La Cour d’appel fait un rappel complet des règles applicables aux cessions de droit d’auteur :
 

« Selon l’article L 131-3 du code de la propriété intellectuelle, la transmission des droits d’auteur est subordonnée à la condition que chacun des droits créés fassent l’objet d’une mention distincte dans l’acte de cession et que le domaine des droits cédés soit délimité quant à son étendue et à sa destination, quant au lieu et quant à sa durée ;
Considérant que c’est vainement que la société intimée entend voir limiter les exigences susdites aux contrats énumérés par l’article L131-2 du même code alors que l’article précité ne distingue pas et que l’exigence d’un écrit concernant la cession des droits d’auteur a été généralisée à tous les contrats ;
Considérant que le contrat de cession est d’interprétation stricte et que l’auteur d’une œuvre peut exiger que celle-ci ne soit pas utilisée à d’autres fins que celle qu’il a autorisées ;
Que les clauses ne doivent pas être rédigées en termes généraux ; »

 

D’une part, la Cour confirme l’abandon de la jurisprudence qui considérait que le formalisme de l’article L. 131-3 du CPI ne s’appliquait qu’aux contrats énumérés à l’article L. 131-2, alinéa 1er, à savoir les contrats de représentation, d’édition et de production audiovisuelle, et non aux autres contrats (Cass. 1re civ., 21 nov. 2006, n° 05-19.294 : JurisData n° 2006-036062).
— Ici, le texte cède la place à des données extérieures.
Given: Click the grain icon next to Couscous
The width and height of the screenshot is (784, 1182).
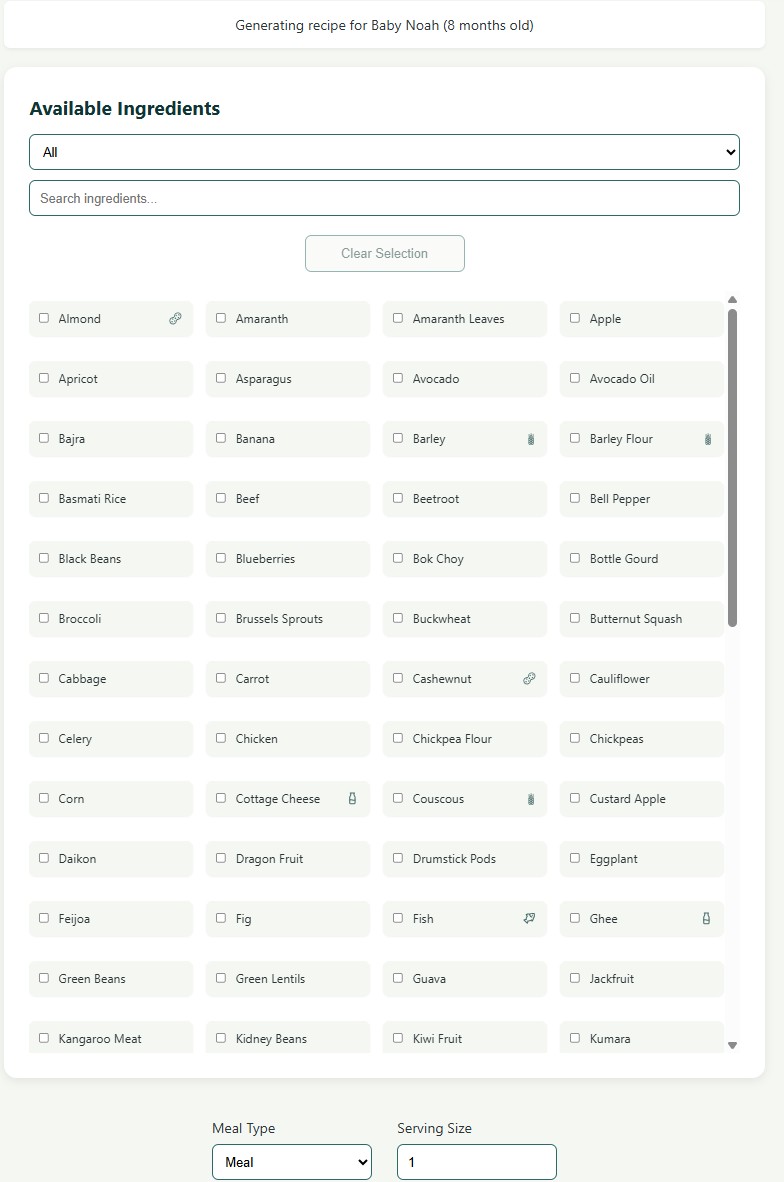Looking at the screenshot, I should coord(531,798).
La nouvelle rédaction de l’article L. 131-2 du CPI issue de la loi du 7 juillet 2016, imposant un écrit pour tous les contrats de transmission des droits d’auteur, devait en effet entrainer un revirement de cette jurisprudence comme l’avait relevé la doctrine (C. Caron, CCE n° 4, Avril 2017, comm. 31 : « sormais, il semble bien que le formalisme de l’article L. 131-3, qui implique de préciser les contours de la cession, s’applique bien à tous les contrats, tant à ceux de l’alinéa 1er qu’à ceux de l’alinéa 2 de l’article L. 131-2 »);
 

D’autre part, au regard des principes rappelés ci-dessus, la Cour annule le protocole du 27 mai 2013 en raison de l’imprécision et la généralité de la cession :
 

«Il apparaît ainsi que la cession consentie par [l’auteur] de ses droits à titre gracieux, sans précision sur la nature exacte des droits cédés d’une part, ni sur la destination exacte de l’utilisation cédée, dès lors que le nom d’Essilor n’était pas rappelé au paragraphe 3 et sans limitation dans le temps de la cession d’autre part, compte tenu de la réelle ambiguïté, voire de la contradiction entre le paragraphe premier et le paragraphe trois qui n’énonce aucune durée tout en se référant au premier paragraphe qui vise une manifestation ayant lieu en 2013, laquelle n’a pas encore eu lieu au moment de la signature, rend nulle le protocole d’accord conclu entre [l’auteur] et l’agence Havas 360 pour non-respect des dispositions du texte susvisé qui tend, par les mentions strictes qu’il impose, à la protection du droit des auteurs »
 

La conséquence de cette annulation est la condamnation pour contrefaçon de droits d’auteur de la société HAVAS 360 qui est condamnée à 25.000 € (dont 5.000 € au titre du droit moral) en tenant compte du fait que les illustrations en cause avaient à tout le moins servi la notoriété et l’image de la société Havas 360.